Pubblicato in 8 February 2019

Perché invisibili Matters Malattia di sensibilizzazione per l'artrite reumatoide

Nella mia esperienza, una delle cose più insidiosi circa l’artrite reumatoide (AR) è che si tratta di una malattia invisibile. Ciò significa che anche se si dispone di RA e il tuo corpo può essere in un costante stato di lotta con se stesso, la gente potrebbe non sapere la vostra battaglia solo guardando voi.

Questo è difficile perché, anche se ti senti orribile, si potrebbe guardare bene allo stesso tempo. A loro volta, le persone possono respingere il vostro dolore e le vostre difficoltà, semplicemente perché non si “guarda” malati.

Diversi i tag sui social media - #invisibleillness e #invisibleillnessawareness - stanno contribuendo a sensibilizzare l’opinione pubblica su questo problema.

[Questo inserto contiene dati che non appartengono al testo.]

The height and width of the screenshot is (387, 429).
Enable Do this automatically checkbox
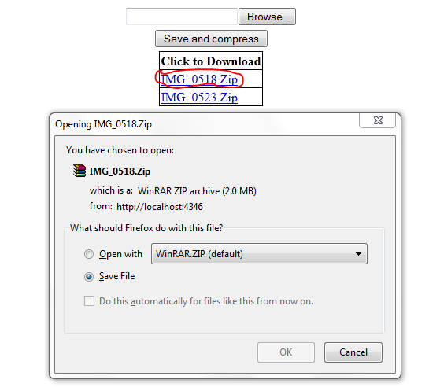(89, 301)
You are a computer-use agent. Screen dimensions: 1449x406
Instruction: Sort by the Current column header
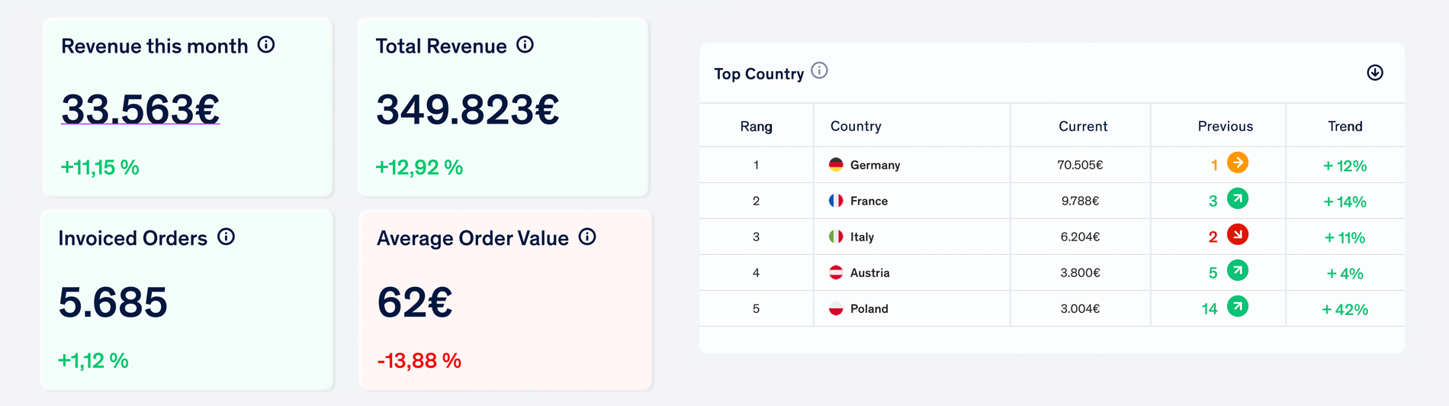[x=1082, y=126]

Qui ci sono alcune ragioni per le quali sono importanti per me e altre persone con RA:

Uscendo ombre

Questi tag permettono alle persone che vivono con una condizione cronica, come me, di condividere apertamente le nostre malattie e contribuiscono a mostrare agli altri che solo perché non guardiamo malato, non significa che non stiamo lottando. Quello che non si può vedere può farti del male. E quello che gli altri non possono vedere può significare che si deve combattere costantemente per la legittimità: Devi dimostrare che sei malato al suo interno perché si guarda bene sulla parte esterna.

Costruire comunità con altri che vivono con artrite reumatoide

Questi tag permettono alle persone con artrite reumatoide per costruire comunità e si uniscono con altri che hanno RA di legame su esperienze comuni. A volte è difficile da mettere in parole quello che stiamo attraversando, e vedendo le esperienze degli altri ci può aiutare a descrivere la nostra realtà di vivere con RA.

Effettuare i collegamenti a quelli con altre malattie invisibili

Perché questi tag non sono univoci per la comunità RA e tagliare in molte malattie che sono invisibili, che utilizzano questi tag può aiutare coloro che nella comunità RA fare collegamenti con coloro che vivono con altre patologie croniche. Ad esempio, i tag sono comunemente utilizzati da persone che vivono con il diabete e la malattia di Crohn.

Nel corso degli anni, ho imparato che pur avendo diverse malattie, l’esperienza malattia cronica e l’esperienza di vivere con la malattia invisibile è simile, non importa la malattia.

Fornendo un modo per cronaca l’esperienza di malattia

Dal momento che la mia diagnosi, ho vissuto con RA per almeno 11 anni. In quel periodo, queste etichette hanno fornito l’opportunità non solo di condividere, ma anche di cronaca le esperienze che ho avuto.

E ‘difficile tenere traccia di tutte le procedure che ho avuto, tutti i trattamenti che abbia mai fatto, e tutte le minuzie lungo la strada. Ma, fornendo un forum aperto, questi tag possono anche fornire un modo utile per guardare indietro a quello che ho passato nel corso del tempo.

Sensibilizzazione per quelli al di fuori della comunità malattia cronica

Questi tag danno quelli al di fuori della comunità malattia cronica una finestra in ciò che le nostre vite sono come davvero. Per esempio, quelli nella professione medica e l’industria farmaceutica può seguire questi tag per avere un’idea di cosa vuol dire vivere con una malattia come RA. Mentre la gente in questi settori contribuiscono a trattare la malattia, che spesso non capiscono cosa vuol dire vivere con la malattia o come trattamenti impatto nostre vite.

l’asporto

E ‘comune sentire persone parlare di come i social media ha ripreso la nostra vita - spesso in modo negativo. Ma i social media ha fatto una grande differenza per quelli di noi che vivono con cronica, e, soprattutto, invisibile, malattie. E ‘davvero sorprendente la capacità che i social media ha per connettere le persone e le risorse che offre.

Se stai vivendo con AR o di qualsiasi altra malattia invisibile, si potrebbe trovare questi tag utili. E se non li avete ancora utilizzato, check them out e dare loro una prova.


Leslie Rott è stato diagnosticato il lupus e l’artrite reumatoide nel 2008, all’età di 22 anni, durante il suo primo anno di scuola di specializzazione. Dopo la diagnosi, Leslie ha continuato a guadagnare un dottorato di ricerca in Sociologia presso l’Università del Michigan e ha conseguito un master in difesa della salute al Sarah Lawrence College. Lei gli autori del blog avvicinando a me stesso , dove condivide le sue esperienze affrontare e vivere con più malattie croniche, candidamente e con umorismo. Lei è un avvocato professionista paziente che vive in Michigan.